I need to prove:
Every linear map $L:\mathbb{R}^n \to \mathbb{R}^m$ is bounded.
I've thought about it but I can't really get any solid ideas.
I need to prove:
Every linear map $L:\mathbb{R}^n \to \mathbb{R}^m$ is bounded.
I've thought about it but I can't really get any solid ideas.

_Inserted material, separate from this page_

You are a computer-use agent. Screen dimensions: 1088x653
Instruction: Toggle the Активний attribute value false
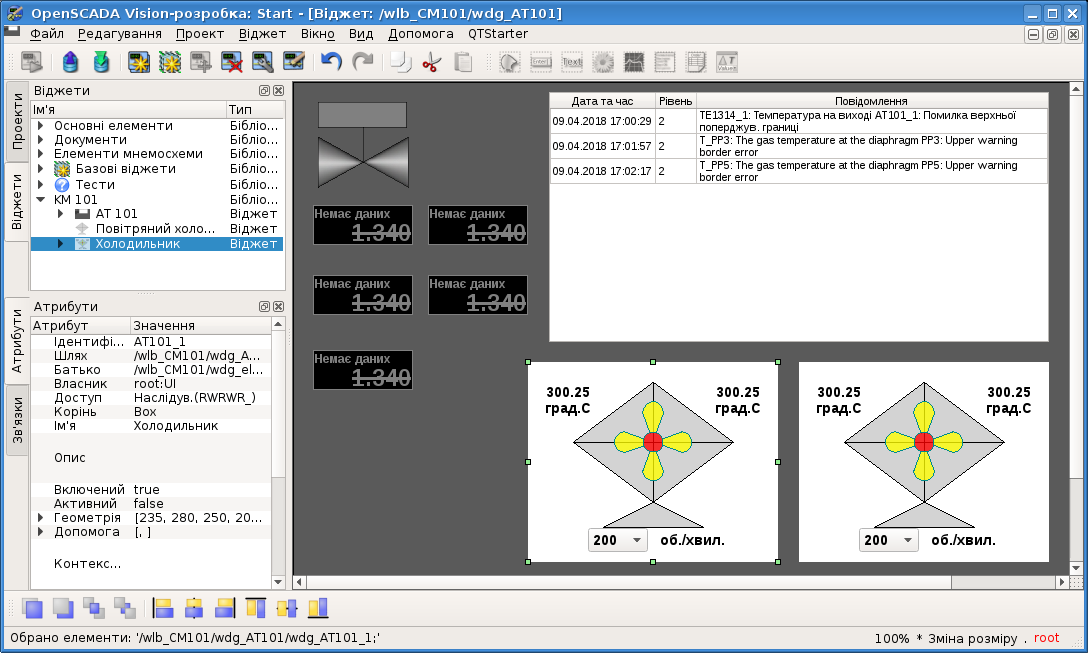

Let $A$ be the matrix representation of the linear map. Then $A$ is an $m\times n$ matrix and we can write $A = (a_{ij})$. Also we can write $x\in \mathbb{R^n}$ as $x = (x_i)$ and $Ax = (y_i)$. Using matrix multiplication we get $y_i = \sum_{j=1}^{n} a_{ij}x_j$. So then $\|Ax\|^2 = \sum_{i=1}^{m}[\sum_{j=1}^{n} a_{ij}x_j]^2$. The Cauchy-Schwarz inequality gives us $[\sum_{j=1}^{n} a_{ij}x_j]^2 \leq [(\sum_{j=1}^{n} a_{ij}^2) (\sum_{i=1}^{n} x_i^2).$ $\implies \|Ax\|^2 \leq \sum_{i=1}^{m}\sum_{j=1}^{n}a_{ij}^2\|x\|^2$ and thus we have our $M^2 = \sum_{i=1}^{m}\sum_{j=1}^{n}a_{ij}^2$.
$\left\|\sum\limits_{i=1}^{n}x_iL(e_i)\right\| \le \sum\limits_{i=1}^{n}|x_i|\|L(e_i)\| \le$ $n\max|x_i|\max\|L(e_i)\| \le n\|x\|\max\|L(e_i)\|$
So let $M = n\max\|L(e_i)\|.$
It might be overkill, but actually this is how I think about this fact geometrically.

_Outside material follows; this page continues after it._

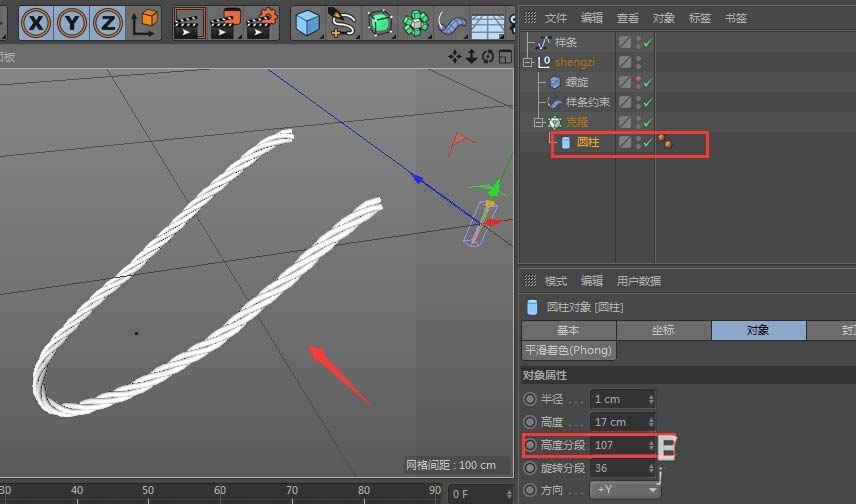Click the 半径 value stepper arrows
This screenshot has height=504, width=856.
tap(651, 399)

The singular value decomposition says that, in suitable bases of domain and codomain, $L$ is (rectangular) diagonal. A diagonal matrix is obviously bounded, and changing a basis is a linear isomorphisms so doesn't effect boundedness.